Blending of active pharmaceutical ingredients (APIs) with various excipients is a common step in the pharmaceutical solid dosage form manufacturing process. The homogeneity of the blend is critical in defining the uniformity of dosage units within a batch of tablets, especially in the case of direct compression products.
Typically, the API in the compressed blend is analyzed in the finished dosage form for potency and content uniformity. For many existing formulations, it is important to ensure that both the active and excipients are uniformly distributed throughout the solid dosage form. It is important to note that each pharmaceutical product has a distinctive blend of API and excipients and thus each blending operation is also unique.
|Figure 1. Antaris Target Series Blend Monitor coupled to a 20-liter Bohle bin blender.|
The generic pharmaceutical industry implemented wide spread blend testing as a response to Judge Wolins opinion in the United States vs. Barr Laboratories court case in 1993 (Civil Action No. 92-1744). It was stated by Judge Wolin that blend testing is necessary to increase the likelihood of detecting inferior batches. Blend content uniformity testing cannot be waived in favor of total reliance on finished product testing, because finished product testing is limited. It was therefore concluded that final blend testing was required for each batch of a drug product, including ordinary production batches.

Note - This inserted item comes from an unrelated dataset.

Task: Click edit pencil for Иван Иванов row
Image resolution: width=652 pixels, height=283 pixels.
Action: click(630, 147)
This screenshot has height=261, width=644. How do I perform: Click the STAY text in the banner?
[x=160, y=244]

Additionally, blend uniformity is addressed in the Current Good Manufacturing Practices (cGMP) regulations and drug approval programs. Section 211.110 of cGMP requires manufacturers to establish control procedures (that) include adequacy of mixing to assure uniformity and homogeneity. The regulations, however, did not specify the blend testing approach, nor the particulars as to the acceptance criteria, limits, or methods for the testing. Once again in 1996, the FDA implied the need for blend uniformity testing of all routine manufacturing batches in an effort to make certain that a high level of quality was maintained throughout a process, and not just upon completion of the final product. (1)

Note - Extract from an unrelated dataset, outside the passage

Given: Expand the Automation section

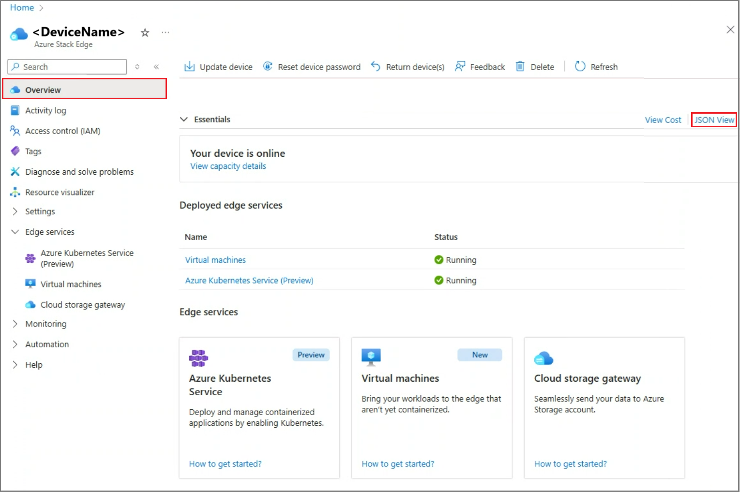Looking at the screenshot, I should 46,344.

In order to provide a response to the FDA and in an attempt to produce a relevant guidance, the Blend Uniformity Working Group (BUWG) was formed under the auspices of the Product Quality Research Institute (PQRI). After several revisions, BUWG developed a draft recommendation on stratified sampling of powder blends that was presented to the CDER in December 2002 and published in 2003. (2) Based upon these recommendations, the FDA published their draft guidance on stratified sampling in October of 2003. (3) The report and the new draft guidance describe the use of a stratified sampling scheme for demonstrating blend uniformity based upon thieving multiple samples from the blender in multiple places and analyzing the samples for blend uniformity via the appropriate reference method.
The accepted technique used for the sampling of powder from blenders is thief sampling. The main drawback of thief sampling is that the technique is difficult to reproduce and often the act of sampling may cause sample inhomogeneity and lead to result bias. Other potential issues with thief sampling are that it is labor intensive for both the operator and laboratory personnel and there is often a long delay from the time the blender is stopped to the time the blend uniformity result is received. There is also the concern for operator exposure, especially in the cases of high-potency APIs, and the operators must be fully gowned in order to grab samples. (4)
|Figure 2. Pharmaceutical operator thief-sampling a 2-cu.-ft. twin-shell blender.|
One potential solution to satisfy the need for blend sampling while avoiding the issues with thief sampling is the on-line monitoring of powder blending by near infrared (NIR) spectroscopy. In September 2004, the FDA published the draft guidance, PAT A Framework for Innovative Pharmaceutical Development, Manufacturing, and Quality Control, which opened the door for manufacturers to explore implementing on-line techniques for real-time blend uniformity analysis. (5)
The goal of the FDA is to encourage pharmaceutical manufacturers to build quality into products through process control and understanding rather than testing quality at the finished product stage. NIR spectroscopy is one of the techniques ideally suited for PAT applications, and has gained acceptance within the pharmaceutical industry and regulatory agencies.
NIR spectroscopy can be used to collect high quality reflectance spectra of both the active ingredient and excipients and is sensitive to chemical as well as physical properties of the powder blend. Advantages to NIR spectroscopy include that it is noncontact and nondestructive, highly reproducible, rapid and requires no sample preparation. On-line blend monitoring places certain demands on NIR instrumentation including wireless communication, battery operation, rapid data collection, appropriate hazard and cleaning rating and software/hardware validation and qualification.